Wednesday, September 14, 2011

"Never look down on anybody unless you're helping him up." ~ Jesse Jackson Who are you helping up?

This is a scarily relevant question for me. For the past year, I could be the poster child for helping behavior. Maybe not the kind of helping that the prompt is hoping to elicit, which I imagine to be the mentoring/working in a soup kitchen type of helping, but helping nonetheless.
I moved my 88-year-old blind and hard-of-hearing mother from her own home in Florida to a senior retirement center in Macon in June of 2010. Let me preface this by saying that I love my mom dearly, but we’ve never been extremely close or compatible and I do admit to some trepidation as to how this move would impact my life. I calmed those fears with images of my mother making new friends her own age, swapping life stories, knocking on each other’s doors for afternoon tea. And as she increased her social interaction, I pictured myself gracefully bowing out, dropping by once or twice a week to visit, pay her bills, take her grocery shopping.
Unfortunately, those visions haven’t come to fruition and I still find myself stopping at her apartment every day after work. The social interaction, with the exception of her lunch hour in the dining room, is non-existent. As I arrive on pretty days, I see many of the elderly ladies sitting outside, chatting and laughing. But my mother is alone in her apartment, listening to her talking books. She’s never been an outdoor person—too hot, too cold, too windy, too buggy—you get the picture. (Am I really her daughter?) The fact that she can’t see and has fallen twice also plays a big role in her reluctance to venture out. She’s very dependent on my visits, requesting that I call her if I can’t stop, which deters me from calling because I then have to come up with a viable “reason.”
I never know how long I’ll be there or what I’ll find when I stop. One day she had accidentally dumped an entire new box of detergent between her washer and dryer, which reside in a hallway closet.  I  wrestled the machines out of the closet, cleaned up the soap, and wrestled them back in again. Another day, deciding to rearrange things, she had emptied her entire clothes closet on her bed, forgetting that she couldn’t see to match up the pants and blouses again. I’m Ms. Fix-It for any broken items (or items that she thinks are broken due to operator error).  I’ve learned to interpret the numerous financial statements she receives for her complicated system of stocks and bonds, and I often repeat those figures over and over again to an 88-year-old mind that now hopelessly scrambles numbers.

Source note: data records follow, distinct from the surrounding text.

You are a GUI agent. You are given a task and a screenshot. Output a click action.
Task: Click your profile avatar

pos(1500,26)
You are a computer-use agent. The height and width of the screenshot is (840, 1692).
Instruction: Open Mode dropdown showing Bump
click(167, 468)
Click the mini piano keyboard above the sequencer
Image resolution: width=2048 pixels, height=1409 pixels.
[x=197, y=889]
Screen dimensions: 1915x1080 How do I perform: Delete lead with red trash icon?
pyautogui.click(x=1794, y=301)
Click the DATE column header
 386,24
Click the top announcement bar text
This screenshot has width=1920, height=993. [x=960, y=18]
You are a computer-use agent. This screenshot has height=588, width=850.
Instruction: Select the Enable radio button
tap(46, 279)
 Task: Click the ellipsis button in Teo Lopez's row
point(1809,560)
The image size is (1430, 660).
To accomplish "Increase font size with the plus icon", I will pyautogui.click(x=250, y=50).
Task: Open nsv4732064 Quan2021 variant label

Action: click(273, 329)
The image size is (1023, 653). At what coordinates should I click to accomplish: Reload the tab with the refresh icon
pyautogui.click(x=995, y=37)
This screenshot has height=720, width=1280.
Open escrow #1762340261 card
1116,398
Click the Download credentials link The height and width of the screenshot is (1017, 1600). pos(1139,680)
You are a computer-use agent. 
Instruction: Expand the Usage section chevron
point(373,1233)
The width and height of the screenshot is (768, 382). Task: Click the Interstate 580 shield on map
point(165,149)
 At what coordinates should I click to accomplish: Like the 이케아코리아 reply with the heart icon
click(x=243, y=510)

She imparts a sense of urgency to all awaiting tasks. One afternoon, when I got up to leave after an extended visit, she said, “Oh, I wanted you to sew this button on my blouse.”  My heart sinking and my stomach growling for dinner, I asked, “How about if I do that tomorrow?” She hesitated. “Well… I was hoping you could do it today.”  So I caved, all the while thinking of her closet full of clothes and wondering why, in her mind, this blouse had to be repaired NOW.
My mother has always enjoyed telling stories, repeating her favorite tales over and over again whether the listener has heard them before or not. Aging has exacerbated that quality, and her forgetfulness causes her to change the details or even switch the people involved. I listen without correcting or interrupting, even when the story is sometimes repeated twice or (God help me) three times in the same conversation.
So before you nominate me for sainthood, let me just say that my helping behavior produces a veritable cornucopia of feelings and emotions, and they aren’t all pretty.  I’m often struggling to keep the impatience out of my voice. I’m fighting the resentment over the loss of “me” time, and then feeling guilty and selfish over that very resentment. And all the while, I’m sad to see her confusion and helplessness, worried over whether she’s really happy—and wondering what I’ll be like in MY old age.